Preheat oven to 350F.
To prepare the meat filling, heat 2 tablespoons of olive oil in a large skillet over medium-high heat. Add the onions, sugar and thyme. Saute for about 3 minutes, until the onions are nicely caramelized. Add the garlic and saute for another 30 seconds. Mix in the tomato paste and saute for another 2 minutes until it becomes fragrant. Add another 2 tablespoons of olive oil and the ground beef, mix well and cook for about 4-5 minutes. Slowly pour in the wine and cook until it mostly evaporates. Add the tomatoes, cinnamon, bouillon cubes and bay leaves. Turn the heat down to low and simmer for 10-20 minutes, until the sauce has thickened and the meat has cooked through. Remove from heat, discard bay leaves and set aside to cool.

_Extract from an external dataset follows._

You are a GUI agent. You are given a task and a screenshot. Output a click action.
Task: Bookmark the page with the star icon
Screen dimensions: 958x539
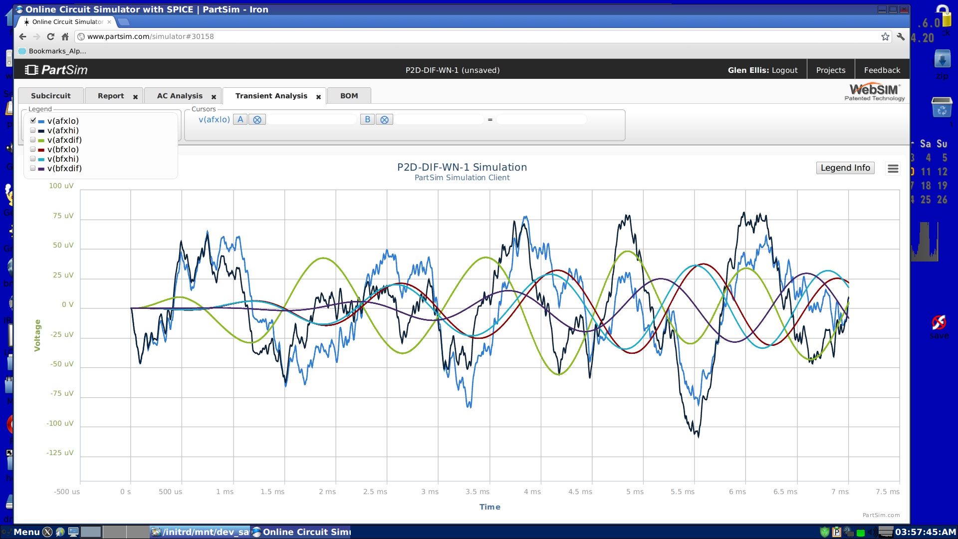click(x=885, y=36)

To prepare the bechamel sauce, heat the butter in a pot over medium heat. Add the flour as soon as the butter melts. Using a whisk, beat vigorously until the flour and the butter are well mixed. Saute for 3-5 minutes, mixing and scraping from the sides to prevent burning, until the flour turns brown and has a nutty aroma. Add the milk in small batches, whisking continuously so that no lumps form in the mixture until the bechamel sauce become smooth and creamy. Continue cooking, whisking continuously, until the sauce thickens. Remove from heat and add salt, pepper, nutmeg and the Gruyere cheese, saving 3-4 tablespoons for garnish. Add the 3 egg yolks and whisk till incorporated. Set aside.
To prepare the pasta, boil the ziti or bucatini in salted water for about 1-2 minutes less than instructed on the package. The pasta needs to be al dente otherwise it will overcook during baking. Drain the pasta and set aside.
Assembly and baking. Brush a baking pan with olive oil. Spread the pasta evenly. Add the eggs, thyme, parsley and crumbled feta cheese and mix thoroughly by hand. Add a cup of bechamel sauce to the meat filling and mix well. Spread the meat filling evenly over the pasta. Next, spread the remaining bechamel sauce evenly over the ground meat. Sprinkle the reserved grated Gruyere cheese (plus more if you desire) on top. Bake for 40 minutes at 350F with convection or until the bechamel turns golden brown. Let rest for 5-10 minutes, slice and serve, sprinkled with some olive oil and fresh thyme leaves.